What challenges prevent the successful political navigation of such a crucial time for Iraq? While the nation has always dealt with a domestic atmosphere tense with sectarian issues, this specific uptick in violence has particularly strained the state of affairs and progress in the political arena.
Perhaps the most frustrating result of increased regional and domestic pressure is the reemergence of al-Qaeda in Iraq (AQI or The Islamic State of Iraq). Following years of brutal al-Qaeda operations, by 2007 Iraq was all but unified against al-Qaeda with the efforts of U.S. forces, the ISF, and the U.S.-backed Sunni Awakening Movement. This coalition, coupled with independent Shia militias who, in addition to targeting U.S. troops, also fought al-Qaeda militants. However, with the departure of U.S. Forces and growing minority discontent toward Maliki’s Shia-led government, al-Qaeda has benefited from a resurgence in violence. This renewal of strength pulls from simultaneous goals of fighting both the Syrian and Iraqi governments. Al-Qaeda in Iraq has publicly associated and claimed partnership with parts of the Sunni opposition in Syria, most notably its questionable merger with Jabhat al-Nusra. The spillover of Iraqi al-Qaeda fighters into Syria and vice-versa, as well as similar practices among Shia militias, has threatened a short-lived lull in sectarian violence.
However, fresh terrorist violence is not the only confrontation to Iraq’s political stability. In order to briefly address the dwindling security situation in Iraq one must consider Iraq’s place in a region of conflict. Historically sandwiched between neighbors that all see great value in promoting their respective opinions in Iraq, regional actors play a significant role in Iraq’s security, economic, and political affairs. While past decades saw meddling on the part of Turkey and the Gulf nations, the most substantial external influence now comes from other actors. Cradled between the ongoing Sunni uprising against Bashar al-Assad in Syria and strong, yet unpredictable Shia neighbor Iran, Iraq must deal with an international presence in its domestic affairs.
While sectarian hardships have stifled progress in the political and security realms, there have been significant economic developments and accomplishments in Iraq since the U.S. withdrawal. Iraq has experienced rapid growth: 10.2% in 2012 and estimates of 9.4% annually through 2016. With these kinds of promising economic prospects Iraq is viewed by some as a market of the future; Citigroup recently opened in Iraq this week as its first new market since 2007. However, in the eyes of other interested investors, such as HSBC who is considering a pullout from Iraq, the situation is not so bright.

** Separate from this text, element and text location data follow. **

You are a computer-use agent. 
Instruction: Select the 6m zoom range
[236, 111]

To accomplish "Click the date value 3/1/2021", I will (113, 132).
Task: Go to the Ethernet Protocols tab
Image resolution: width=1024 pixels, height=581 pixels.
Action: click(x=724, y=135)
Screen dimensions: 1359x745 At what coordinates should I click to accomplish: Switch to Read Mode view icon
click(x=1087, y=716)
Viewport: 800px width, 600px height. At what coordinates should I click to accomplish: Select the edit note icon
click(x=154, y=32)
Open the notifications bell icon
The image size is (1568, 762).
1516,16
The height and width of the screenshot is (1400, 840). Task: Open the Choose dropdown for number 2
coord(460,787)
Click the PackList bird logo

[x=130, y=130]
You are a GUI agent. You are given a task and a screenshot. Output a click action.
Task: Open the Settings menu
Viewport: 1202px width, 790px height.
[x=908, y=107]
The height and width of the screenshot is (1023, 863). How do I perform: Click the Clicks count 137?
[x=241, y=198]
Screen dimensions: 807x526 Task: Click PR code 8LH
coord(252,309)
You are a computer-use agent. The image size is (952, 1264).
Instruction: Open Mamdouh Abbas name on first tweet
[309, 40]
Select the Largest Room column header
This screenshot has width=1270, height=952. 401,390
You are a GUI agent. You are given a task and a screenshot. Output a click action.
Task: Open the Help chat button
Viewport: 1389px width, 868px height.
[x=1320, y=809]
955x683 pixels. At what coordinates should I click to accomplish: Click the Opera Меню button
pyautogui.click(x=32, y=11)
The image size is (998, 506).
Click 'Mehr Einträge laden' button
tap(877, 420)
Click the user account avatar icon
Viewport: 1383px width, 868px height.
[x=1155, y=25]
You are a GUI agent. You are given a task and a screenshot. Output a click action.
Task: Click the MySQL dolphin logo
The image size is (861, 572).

In a recent program note on Iraq, the IMF reported the powerful effect oil has had on the Iraqi economy, bringing in $90 billion in revenue in 2012, but also emphasized that Iraqi economic prospects are subject to “significant risks, deriving mainly from institutional and capacity constraints, oil prices volatility, delays in the development of oil infrastructure, and an extremely fragile political and security situation.”
Due to this potential for remarkable gains or equally damaging regressions, Iraq is at a significant turning point in plotting its future course. U.N. Special Envoy to Baghdad Martin Kobler concernedly discussed this crossroads, noting that Iraq could experience a collapse of the federal state into sectarian-defined regions or it could blossom into a regional economic power with political stability. Whether or not increasing oil revenues can lead to comprehensive economic prosperity and development for Iraq will be greatly decided by the ability of the country to advance past the recent period of political and sectarian conflict.